ID | 117250 |
Title Proper | Incorporating technology buying behaviour into UK-based long term domestic stock energy models to provide improved policy analysis |
Language | ENG |
Author | Lee, Timothy ; Yao, Runming |
Publication | 2013. |
Summary / Abstract (Note) | The UK has a target for an 80% reduction in CO2 emissions by 2050 from a 1990 base. Domestic energy use accounts for around 30% of total emissions. This paper presents a comprehensive review of existing models and modelling techniques and indicates how they might be improved by considering individual buying behaviour. Macro (top-down) and micro (bottom-up) models have been reviewed and analysed. It is found that bottom-up models can project technology diffusion due to their higher resolution. The weakness of existing bottom-up models at capturing individual green technology buying behaviour has been identified.
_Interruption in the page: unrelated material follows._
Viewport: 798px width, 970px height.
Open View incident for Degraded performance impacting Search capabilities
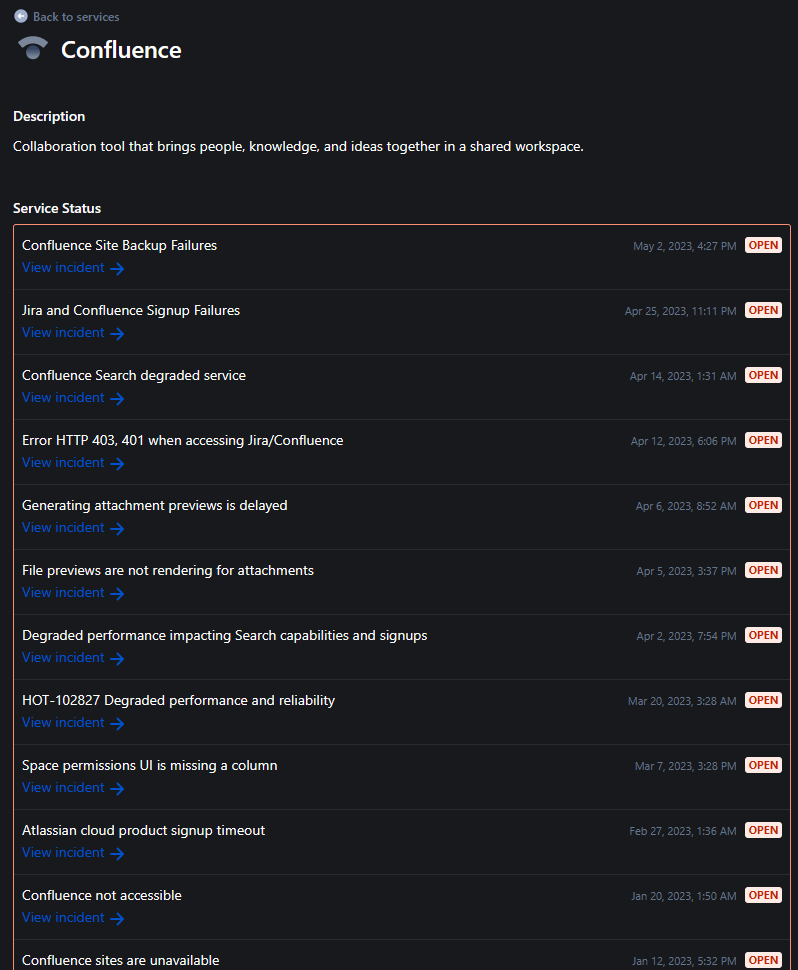click(62, 657)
Consequently, Markov chains, neural networks and agent-based modelling are proposed as possible methods to incorporate buying behaviour within a domestic energy forecast model. Among the three methods, agent-based models are found to be the most promising, although a successful agent approach requires large amounts of input data. A prototype agent-based model has been developed and tested, which demonstrates the feasibility of an agent approach. This model shows that an agent-based approach is promising as a means to predict the effectiveness of various policy measures. |
`In' analytical Note | Energy Policy Vol. , No.52; Jan 2013: p.363-372 |
Journal Source | Energy Policy Vol. , No.52; Jan 2013: p.363-372 |
Key Words | Domestic ; Energy Model ; Buying Behaviour |